August 2016: Securities & Structured Finance Litigation Update: Relation Back in RMBS Putback Cases.

by Quinn Emanuel Urquhart & Sullivan, LLP

Quinn Emanuel Urquhart & Sullivan, LLP

In a recent RMBS putback case in the Southern District of New York, Quinn Emanuel won a ruling that the plaintiff trustee’s expert reports, served nearly three years after the litigation commenced, satisfied the contractual requirement of loan-level breach notice and “related back” to the original complaint such that the statute of limitations did not bar any of the trustee’s claims. MASTR Adjustable Rate Mortgages Trust 2006-OA2 v. UBS Real Estate Securities (“MARM”), 2016 WL 1449751 (S.D.N.Y. Apr. 12, 2016). This ruling almost doubled the number of loans at issue in the action under a notice theory, and thus substantially increased the potential recovery. If followed, this ruling should vitiate defendants’ attempts to bar putback claims relating to loans that were not the subject of pre-suit breach notices, as long as timely claims were brought as to some portion of the loans in the relevant trust.

The trustee sought recovery from the sponsor of three RMBS securitizations for the sponsor’s breaches of representations and warranties concerning the characteristics of securitized loans that it made in Pooling and Servicing Agreements (“PSAs”) governing the securitizations. The PSAs provided that the sponsor had to cure or repurchase materially defective loans within 90 days after receiving written notice of or discovering such breaches. The courts have held that no suit can be brought to enforce a repurchase obligation as to any loan until the cure or repurchase period for that loan has ended, and that, under the statute of limitations, any such suit must be commenced within six years of the closing of the securitization. See ACE Securities Corp. v. DB Structured Products, Inc., 25 N.Y.3d 581 (2015) (“ACE”). RMBS sponsors have repeatedly argued that, under ACE, no repurchase claims can be made with respect to any loans that were not specifically noticed prior to suit unless the defendant independently discovered the breaches, and that any attempt to notice claims after the commencement of suit is barred by the statute of limitations.

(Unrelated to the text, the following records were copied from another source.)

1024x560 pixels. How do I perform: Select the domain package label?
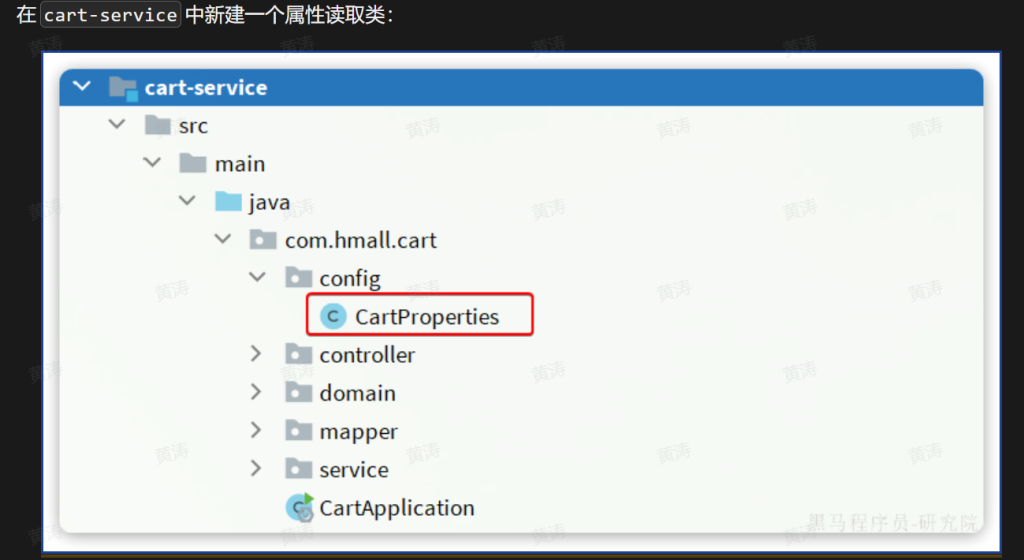coord(357,393)
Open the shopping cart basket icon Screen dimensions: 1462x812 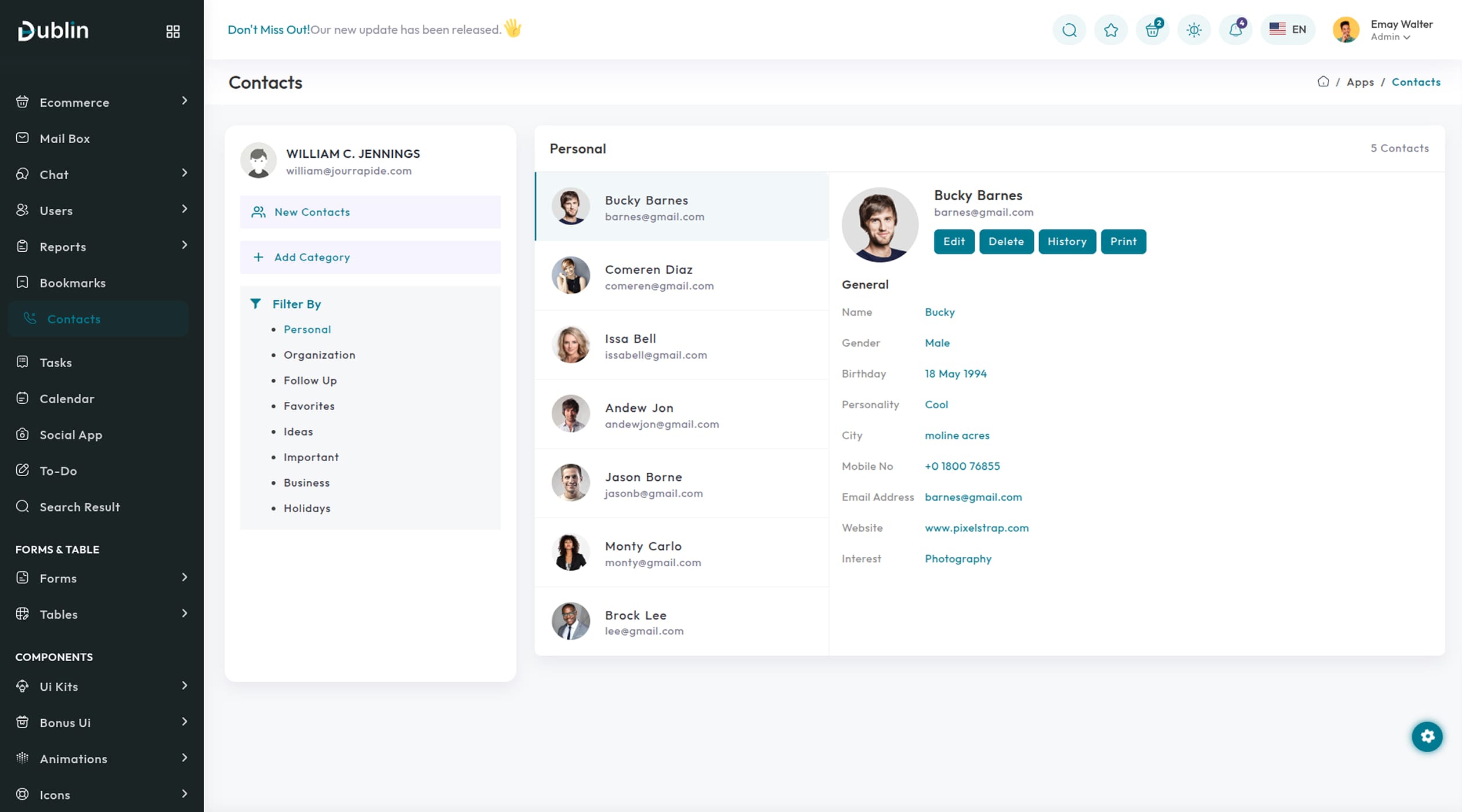tap(1152, 30)
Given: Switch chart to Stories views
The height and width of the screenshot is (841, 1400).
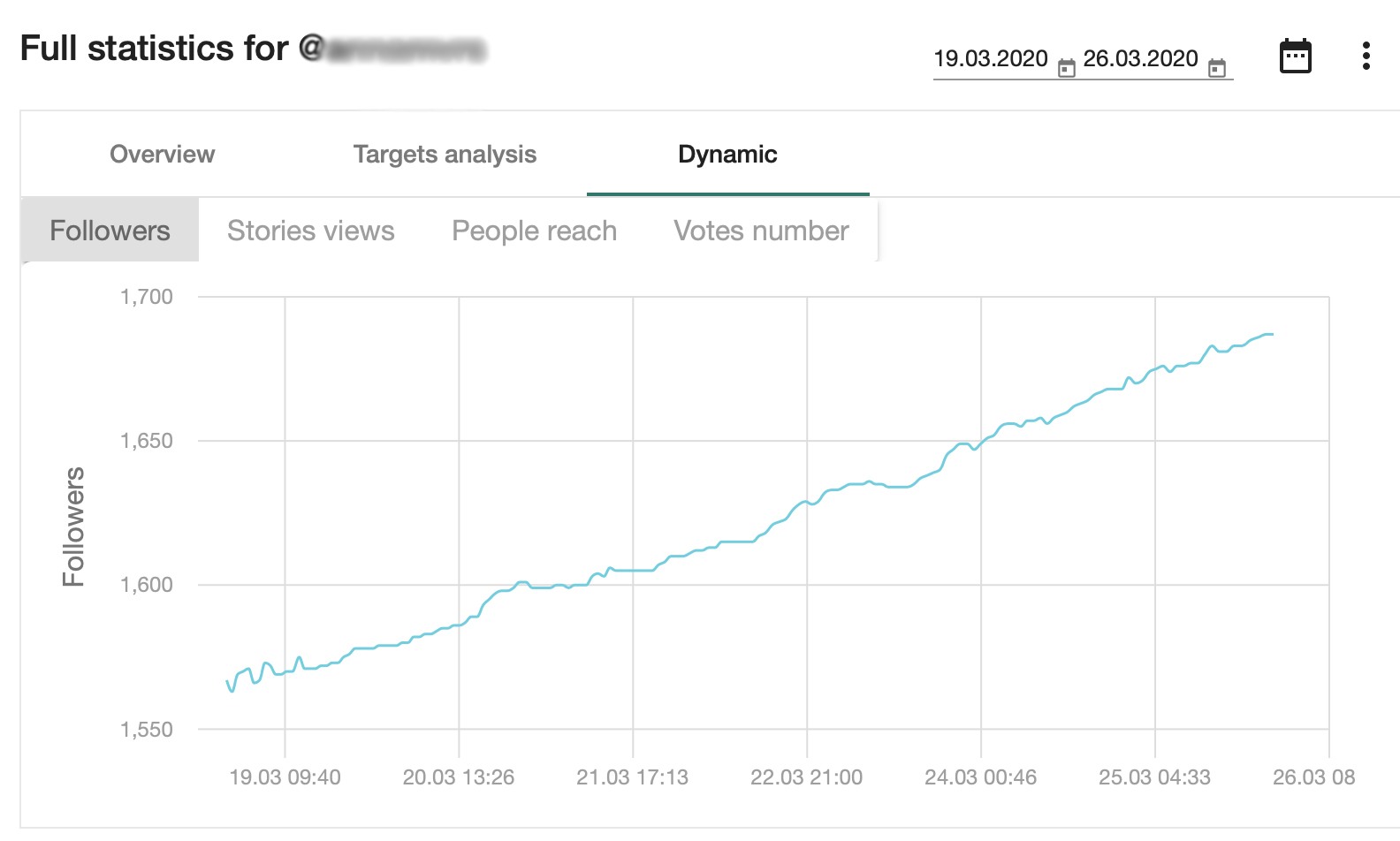Looking at the screenshot, I should (x=310, y=231).
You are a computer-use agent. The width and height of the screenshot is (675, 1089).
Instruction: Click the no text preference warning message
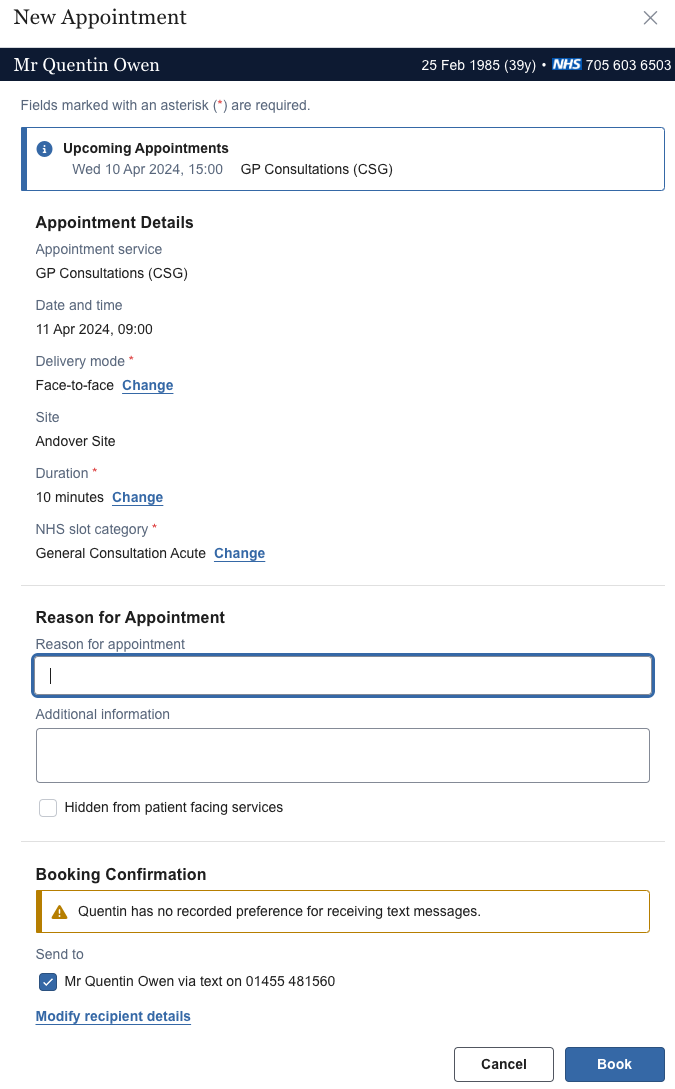coord(279,912)
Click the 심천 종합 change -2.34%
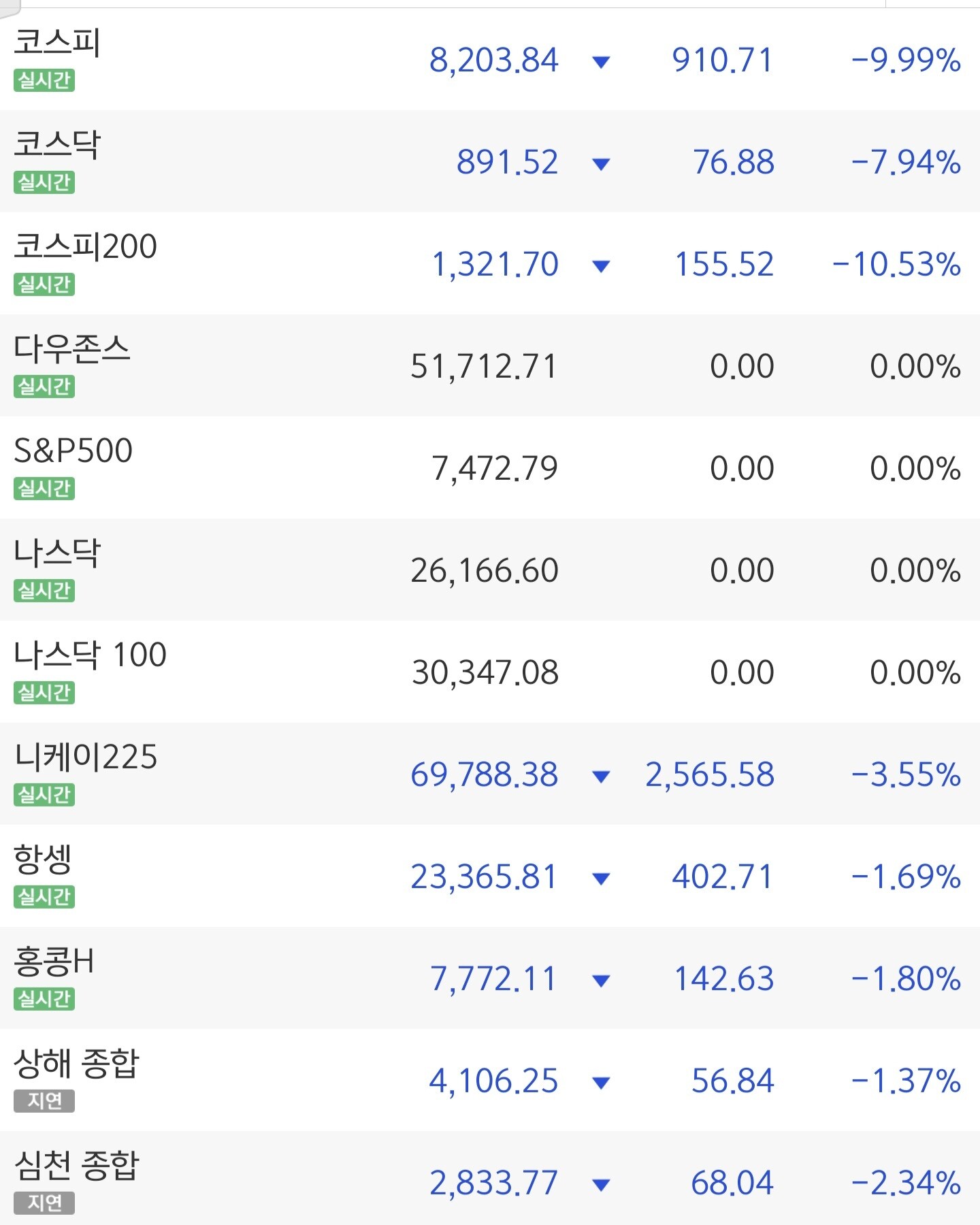The image size is (980, 1225). point(906,1183)
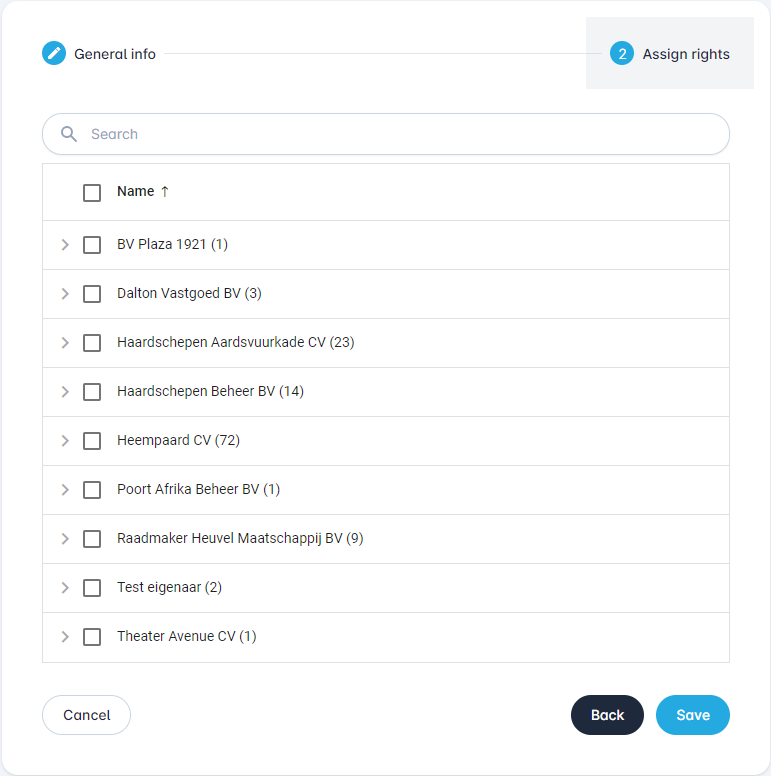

This argument was rejected in Nomura Home Equity Loan, Inc., Series 2006-FM2 v. Nomura Credit & Capital, Inc., 133 A.D.3d 96 (1st Dep’t 2015) (“Nomura”). There, the First Department affirmed the lower court’s refusal to dismiss “claims relating to PRACTICE AREA NOTES (cont.) 8 loans that plaintiffs failed to mention in their breach notices or that were mentioned in breach notices sent less than 90 days before plaintiffs commenced their actions.” Id. at 108. The court distinguished ACE on the basis that no timely claims as to any loans were ever filed in ACE. By contrast, the plaintiffs in Nomura brought timely claims as to a portion of the loans at issue and any amendment to the complaint adding claims as to later-noticed loans would relate back to the timely claims and thus be timely. The court held that the allegations in the pre-suit letters put the defendant on notice that the plaintiffs may discover more defective loans. This, coupled with the complaint’s allegations that defendants discovered defective loans through their own due diligence, was sufficient to meet New York’s relation back standard.

In MARM, only 4,460 of the 17,082 loans in the trusts at issue were identified as materially defective in pre-suit breach notices. However, the trustee’s re-underwriting expert ultimately determined that 10,000 loans were materially defective. In August 2015, nearly three years after the complaint was filed, the trustee served its expert’s written report as to these 10,000 loans on UBS. UBS argued that because these loans were not identified in pre-suit breach notices, the trustee’s claims as to these loans based on a notice theory were untimely. The court disagreed, holding that the expert report provided written notice of all materially defective loans, and that because the trustee had brought timely claims as to at least some of these loans which had been the subject of pre-suit breach notices that warned that investigation of the loans was ongoing, under Nomura, the trustee’s claims as to later-noticed loans in the same trusts related back to these timely claims, and were themselves timely. MARM, 2016 WL 1449751, *4 (S.D.N.Y. Apr. 12, 2016). The court further held that UBS suffered no prejudice from an amendment adding claims for these additional loans, because, contrary to UBS’s assertion, the complaint did allege that UBS independently discovered all materially defective loans, and thus “UBS was on notice that all loans were potentially in play.” Id. Quinn Emanuel’s successful application of Nomura more than doubled the number of loans for which the MARM trustee could pursue a notice-based theory, significantly easing its burden of proof.

DISCLAIMER: Because of the generality of this update, the information provided herein may not be applicable in all situations and should not be acted upon without specific legal advice based on particular situations.